Sample employability skills

  • Problem-solving: Assessing needs and identifying problems. Seeking different points of view and evaluating them. Recognising the human, interpersonal, technical, scientific, and mathematical dimensions of a problem. Being creative and innovative in exploring possible solutions. Checking to see if solutions work. Acting on opportunities for improvement.
  • Adaptability: Working independently, or as a part of a team. Carrying out multiple tasks or projects in a prioritised way. Being innovative and resourceful in identifying and suggesting alternative ways to achieve goals and get the job done. Remaining open and responding constructively to change. Learning from mistakes and accepting feedback. Coping with uncertainty.
  • Collaboration: Understanding and working within the dynamics of a group. Being flexible and respectful, open to and supportive of others thoughts, opinions, and contributions. Recognising and respecting people’s diversity, differences, and perspectives. Accepting and providing feedback in a constructive and considerate manner. Recognising, managing and resolving conflict in a productive manner.
  • Planning and monitoring: Developing plans. Seeking feedback, along with testing, revising, and implementing plans. Working to potentially changing quality standards and specifications. Selecting and using appropriate tools and technology for the specific task or project and “making do” with resources that are available. Adapting to changing requirements and information. Continuously monitoring the success of a project and identifying ways to improve. Need for a different learning methodology.

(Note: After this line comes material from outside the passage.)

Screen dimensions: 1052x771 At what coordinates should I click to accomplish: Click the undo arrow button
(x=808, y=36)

There is substantial reason to believe that cognitively higher functioning teens and adults can learn a wide range of sophisticated skills . However, significant obstacles are found when the individual tries to apply these learned skills in real-world, complex, dynamic settings, or when skills must be modified or adapted “on-the- fly” to meet circumstances that were not covered in the training curriculum.

The problem, then, is not learning specific skills per se, but their application in a more dynamic manner, to progressively more complex, “messy”, unpredictable real-world problems and settings.

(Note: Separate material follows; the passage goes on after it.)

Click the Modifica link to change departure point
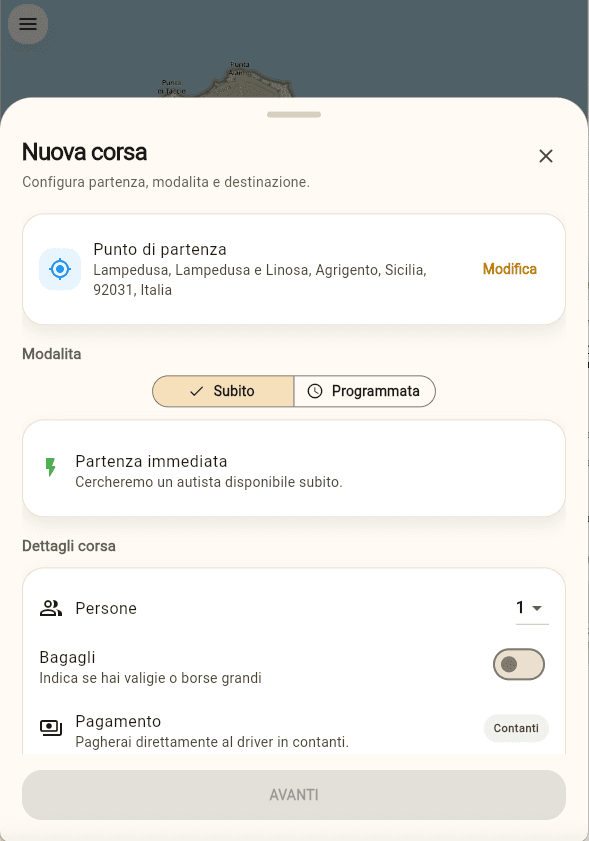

This is the methodology that is incorporated into the Relationship Development Intervention Program’s Dynamic Intelligence curriculum:

Dynamic Intelligence skills include accurate self and social monitoring, perspective-taking, reflection, future planning, social and emotional coordination, self evaluation, and flexible problem solving. We believe these are the crucial pieces missing in preparing individuals for real-world success.